Chain files are also included to convert coordinates on these genomes to those of the D. melanogaster 
reference version 3 (dm3), using the liftOver tool available on the UCSC genome browser website 
(http://hgdownload.soe.ucsc.edu/admin/exe/). Custom perl scripts are also included to convert 
coordinates from the D. simulans and D. sechellia genomes into dm3 coordinates (as this is a multi-
step process). You must have the liftOver tool installed in your path to use these perl scripts.

!!!Also note that your bed file names must end with “.bed or “.BED” to use the custom perl scripts.

	Test data have also been included to try out the custom perl scripts and liftOver chains for 
D. sechellia and D. simulans.
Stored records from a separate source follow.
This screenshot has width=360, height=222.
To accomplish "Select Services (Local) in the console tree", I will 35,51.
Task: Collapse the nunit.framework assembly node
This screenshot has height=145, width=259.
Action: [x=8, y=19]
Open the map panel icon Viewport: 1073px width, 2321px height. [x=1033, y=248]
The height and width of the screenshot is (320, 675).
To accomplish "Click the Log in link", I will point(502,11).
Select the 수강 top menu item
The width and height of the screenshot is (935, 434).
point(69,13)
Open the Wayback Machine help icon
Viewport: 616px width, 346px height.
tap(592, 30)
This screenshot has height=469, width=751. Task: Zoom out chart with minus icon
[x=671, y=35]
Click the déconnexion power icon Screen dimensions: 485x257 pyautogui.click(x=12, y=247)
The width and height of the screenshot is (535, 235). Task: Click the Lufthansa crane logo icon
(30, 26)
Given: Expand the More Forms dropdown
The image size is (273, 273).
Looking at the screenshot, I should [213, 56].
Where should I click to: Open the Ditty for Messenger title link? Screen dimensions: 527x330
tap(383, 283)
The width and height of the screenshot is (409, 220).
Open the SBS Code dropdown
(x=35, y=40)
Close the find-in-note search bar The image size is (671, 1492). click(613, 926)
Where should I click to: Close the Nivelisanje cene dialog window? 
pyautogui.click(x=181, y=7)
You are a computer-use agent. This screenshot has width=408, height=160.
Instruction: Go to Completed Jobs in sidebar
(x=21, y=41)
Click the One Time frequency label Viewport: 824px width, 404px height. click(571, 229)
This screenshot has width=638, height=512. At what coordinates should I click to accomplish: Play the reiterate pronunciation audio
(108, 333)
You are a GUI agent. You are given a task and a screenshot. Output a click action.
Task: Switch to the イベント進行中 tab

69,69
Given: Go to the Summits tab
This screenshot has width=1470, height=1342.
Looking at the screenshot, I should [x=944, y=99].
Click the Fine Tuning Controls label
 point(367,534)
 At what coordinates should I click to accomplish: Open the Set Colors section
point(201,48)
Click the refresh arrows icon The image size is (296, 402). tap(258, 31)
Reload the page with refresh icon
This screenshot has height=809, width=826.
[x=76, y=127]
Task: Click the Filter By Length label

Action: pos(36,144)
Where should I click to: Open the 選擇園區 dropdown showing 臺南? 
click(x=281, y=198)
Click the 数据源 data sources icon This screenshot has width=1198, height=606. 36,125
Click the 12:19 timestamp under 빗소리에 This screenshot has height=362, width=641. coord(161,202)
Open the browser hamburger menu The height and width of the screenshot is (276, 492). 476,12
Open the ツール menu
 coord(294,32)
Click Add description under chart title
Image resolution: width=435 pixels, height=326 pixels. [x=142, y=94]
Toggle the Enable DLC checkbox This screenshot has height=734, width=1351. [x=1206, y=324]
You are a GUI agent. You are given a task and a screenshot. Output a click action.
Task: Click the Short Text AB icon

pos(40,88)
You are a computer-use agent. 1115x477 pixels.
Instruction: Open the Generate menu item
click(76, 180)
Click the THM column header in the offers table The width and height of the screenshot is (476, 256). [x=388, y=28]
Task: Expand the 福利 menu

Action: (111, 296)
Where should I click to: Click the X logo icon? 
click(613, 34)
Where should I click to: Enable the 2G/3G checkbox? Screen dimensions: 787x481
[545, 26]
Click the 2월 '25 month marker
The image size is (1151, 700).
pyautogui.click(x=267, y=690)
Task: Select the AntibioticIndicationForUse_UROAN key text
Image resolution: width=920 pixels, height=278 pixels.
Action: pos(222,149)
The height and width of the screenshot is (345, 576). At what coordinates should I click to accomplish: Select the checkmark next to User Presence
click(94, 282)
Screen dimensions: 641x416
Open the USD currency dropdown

Fastq files with the raw sequence reads are also present.

Genome resequencing
===================

	Genomic sequence reads from D. sechellia, D. simulans, and D. melanogaster were aligned 
to the droSec1, droSim1, and dm3 assembly releases, respectively using 
BWA (version 0.5.6)(Li and Durbin 2010). Reads were aligned separately using default parameters 
and merged using the BWA sampe command. The resulting SAM format files were converted to BAM format 
and snps and indels were called using SAMtools (version 0.1.7a; commands view, sort, and pileup)
(Li et al. 2009). SNPs and indels were filtered using the samtools.pl varFilter command to retain 
variants with phred quality scores greater than 20 (estimated 1% error). A custom Perl script, 
snp_adder.pl, was used to produce strain-specific genomes. This script modifies reference genome 
sequence to incorporate the filtered variants. Insertion / deletion positions were recorded and 
used to produce custom chain files to use with the UCSC liftOver script.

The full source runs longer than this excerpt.